- Collected data -
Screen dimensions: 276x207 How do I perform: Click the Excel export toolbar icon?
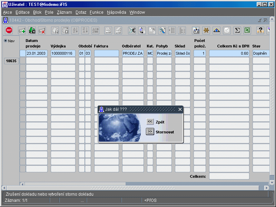tap(247, 30)
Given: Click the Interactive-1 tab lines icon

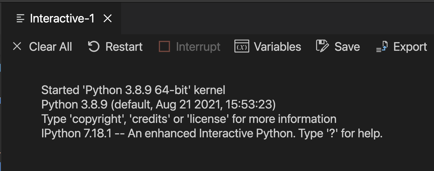Looking at the screenshot, I should tap(20, 18).
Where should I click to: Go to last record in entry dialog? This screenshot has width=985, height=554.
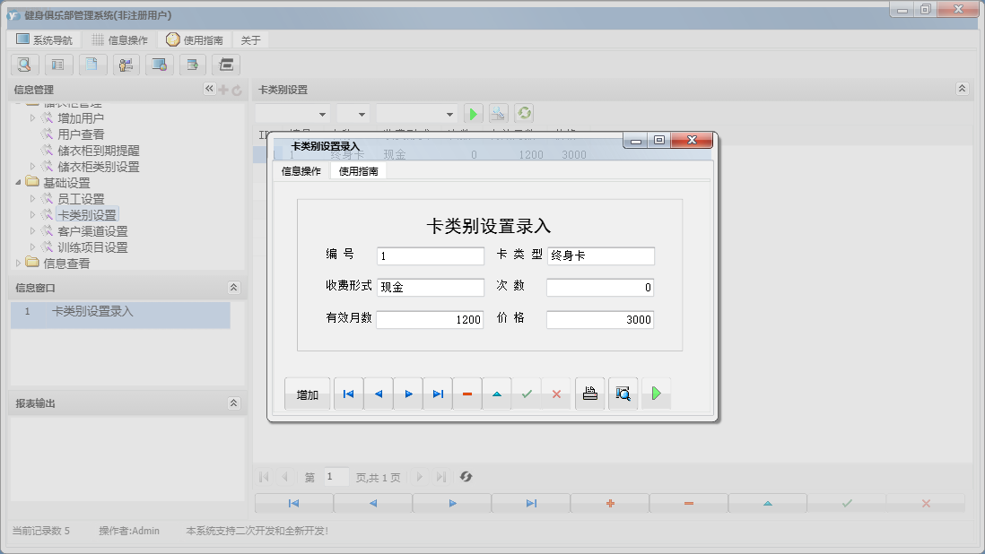click(437, 394)
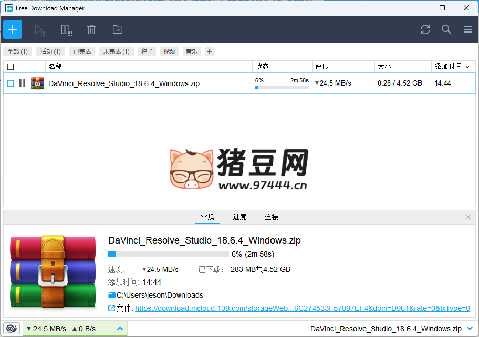Click the refresh arrows icon in toolbar
The height and width of the screenshot is (337, 479).
tap(425, 30)
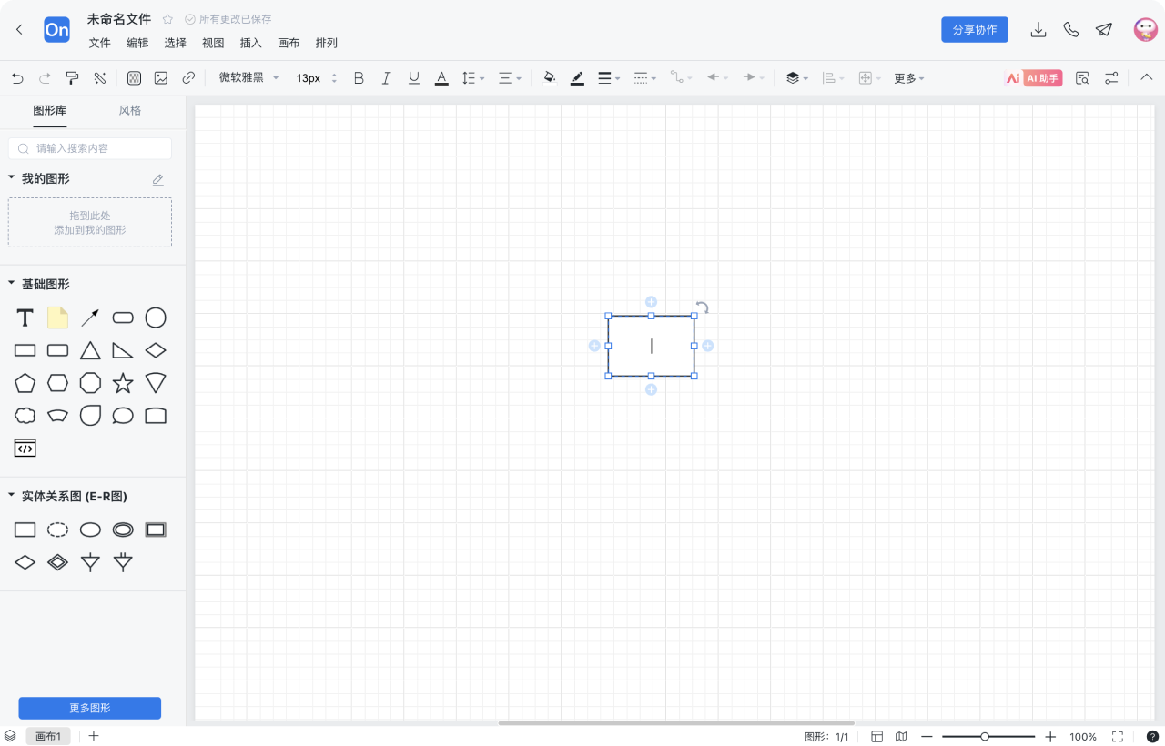Toggle bold text formatting

[359, 78]
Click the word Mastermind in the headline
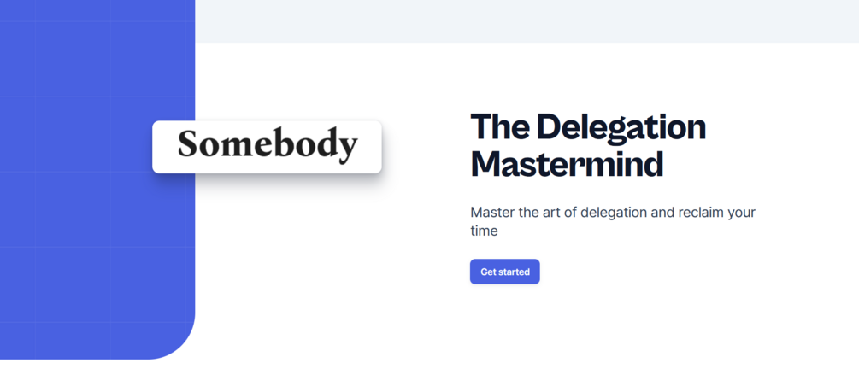This screenshot has height=386, width=859. (x=567, y=163)
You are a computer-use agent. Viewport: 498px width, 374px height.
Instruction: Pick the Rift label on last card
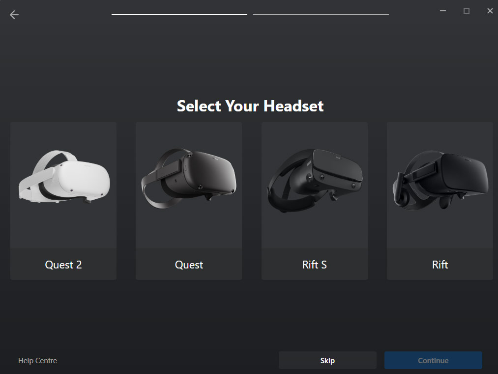tap(440, 265)
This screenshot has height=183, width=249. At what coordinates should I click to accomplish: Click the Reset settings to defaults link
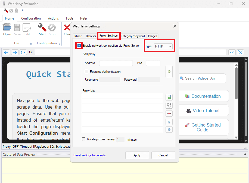coord(89,155)
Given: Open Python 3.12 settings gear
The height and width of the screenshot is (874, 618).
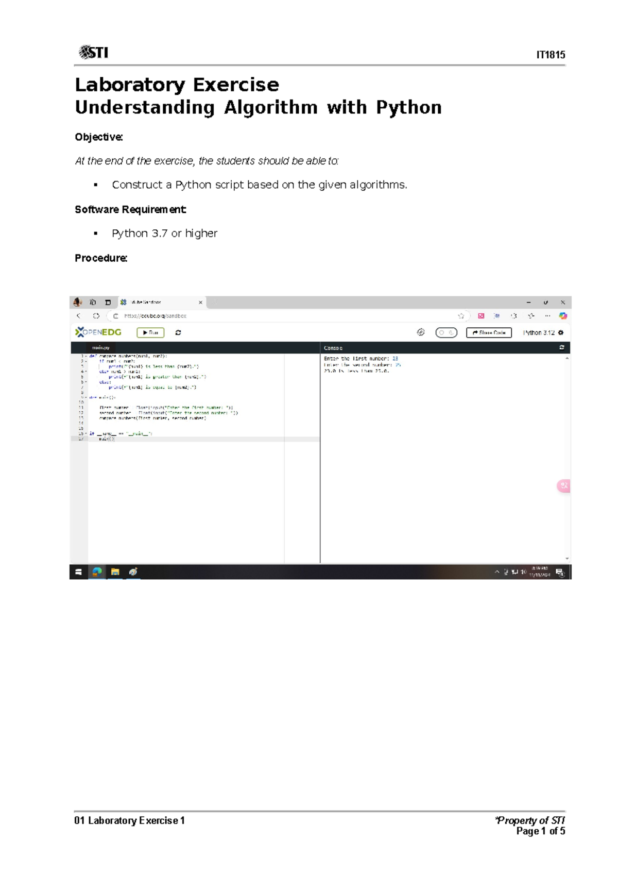Looking at the screenshot, I should pyautogui.click(x=561, y=333).
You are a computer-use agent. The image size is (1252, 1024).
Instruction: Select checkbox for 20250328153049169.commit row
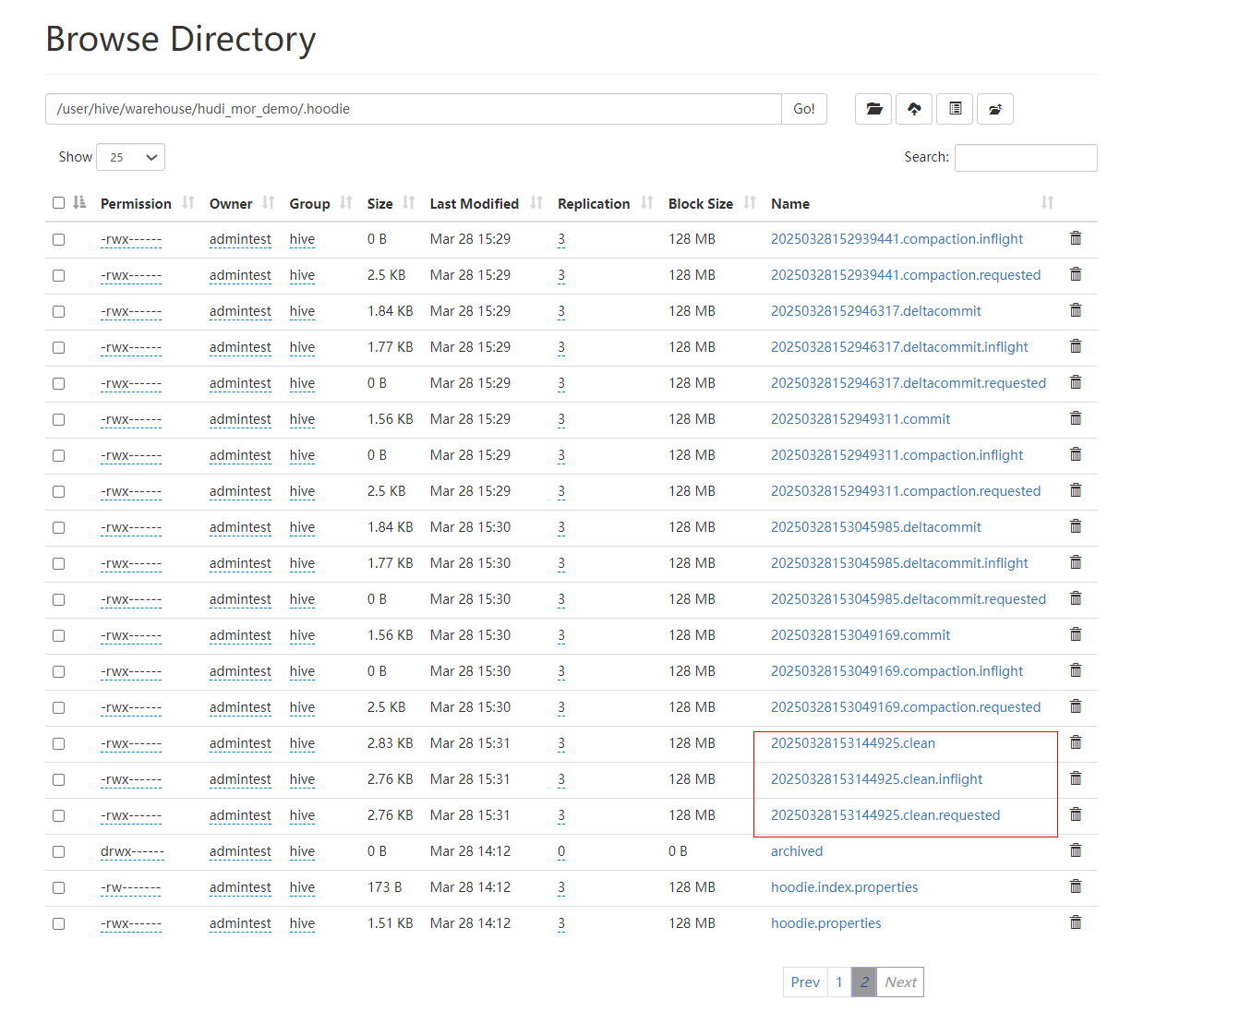pos(59,635)
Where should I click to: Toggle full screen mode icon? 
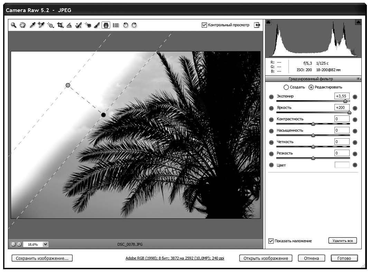257,25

- REQUIRED WORK -
Output the records above exactly, omitting the pictures.

- EXERCISE ANSWER -
Screen dimensions: 276x207 How do I perform: Click the Excel export toolbar icon?
tap(247, 30)
Given: Click the Interactive-1 tab lines icon

Looking at the screenshot, I should tap(20, 18).
Where should I click to: Go to last record in entry dialog? This screenshot has width=985, height=554.
click(437, 394)
Click the refresh arrows icon in toolbar
The height and width of the screenshot is (337, 479).
tap(425, 30)
Toggle bold text formatting

[359, 78]
Click the word Mastermind in the headline
This screenshot has height=386, width=859. (x=567, y=163)
You are a computer-use agent. Viewport: 498px width, 374px height.
Instruction: Pick the Rift label on last card
tap(440, 265)
This screenshot has height=183, width=249. At what coordinates should I click to accomplish: Click the Reset settings to defaults link
coord(89,155)
Given: Open Python 3.12 settings gear
The height and width of the screenshot is (874, 618).
Looking at the screenshot, I should pyautogui.click(x=561, y=333).
You are a computer-use agent. The image size is (1252, 1024).
Instruction: Select checkbox for 20250328153049169.commit row
pos(59,635)
Where should I click to: Toggle full screen mode icon? 
257,25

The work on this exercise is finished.